**Requirement A**.
Answer these questions from the article on Navalny's poisoning:
(i) Which agency's officers does the United States believe poisoned Navalny?
(ii) On what day of the week did the State Department issue its statement?
(iii) According to the spokesperson, what are Russia's conspiracy theories a means to do?
**Requirement B**. Output the article on Navalny's poisoning word for word, starting at "State Department says" and ending at "poisoning speaks volumes.".

--- Passage to read ---

State Department says US believes Russian FSB used a Novichok nerve agent to poison Navalny
The State Department on Wednesday issued the most decisive statement yet from the Trump administration blaming the Russian Security Service for the poisoning of opposition leader Alexey Navalny, days after CNN reported on the first direct evidence of the agency’s involvement in the poisoning.
“The United States believes that officers from the Russian Federal Security Service (FSB) used a Novichok nerve agent to poison Mr. Navalny. There is no plausible explanation for Mr. Navalny’s poisoning other than Russian government involvement and responsibility,” a State Department spokesperson said. “Of course, President Putin and the Russian government would have us believe otherwise.”
The spokesperson said that Russia’s inability to answer questions about Navalny’s poisoning speaks volumes.
“Russia has suggested numerous, often contradictory, conspiracy theories,” the spokesperson said. “Let’s be clear — these types of conspiracy theories are nothing more than a means to deflect attention from the serious questions before the Russian government, which it has yet to answer.”

--- Data section ---

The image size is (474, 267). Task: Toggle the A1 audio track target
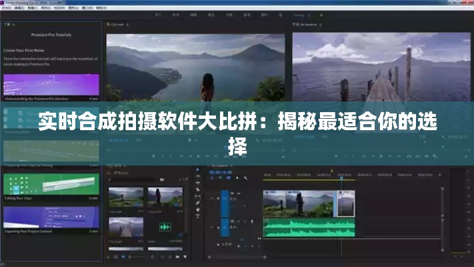tap(225, 226)
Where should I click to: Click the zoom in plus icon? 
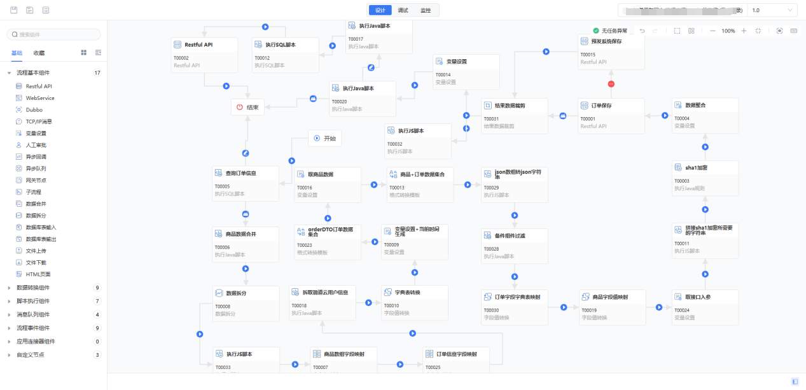(x=744, y=31)
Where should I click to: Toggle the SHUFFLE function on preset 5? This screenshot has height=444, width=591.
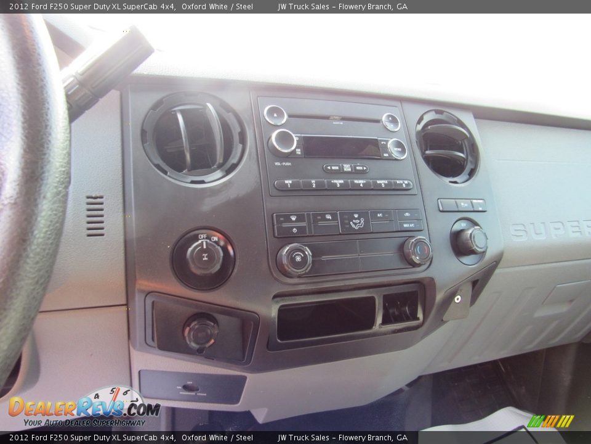tap(383, 184)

---

**Exercise solution A**.
(i) The Russian Federal Security Service (FSB).
(ii) Wednesday.
(iii) To deflect attention from the serious questions before the Russian government.

**Exercise solution B**.
State Department says US believes Russian FSB used a Novichok nerve agent to poison Navalny
The State Department on Wednesday issued the most decisive statement yet from the Trump administration blaming the Russian Security Service for the poisoning of opposition leader Alexey Navalny, days after CNN reported on the first direct evidence of the agency’s involvement in the poisoning.
“The United States believes that officers from the Russian Federal Security Service (FSB) used a Novichok nerve agent to poison Mr. Navalny. There is no plausible explanation for Mr. Navalny’s poisoning other than Russian government involvement and responsibility,” a State Department spokesperson said. “Of course, President Putin and the Russian government would have us believe otherwise.”
The spokesperson said that Russia’s inability to answer questions about Navalny’s poisoning speaks volumes.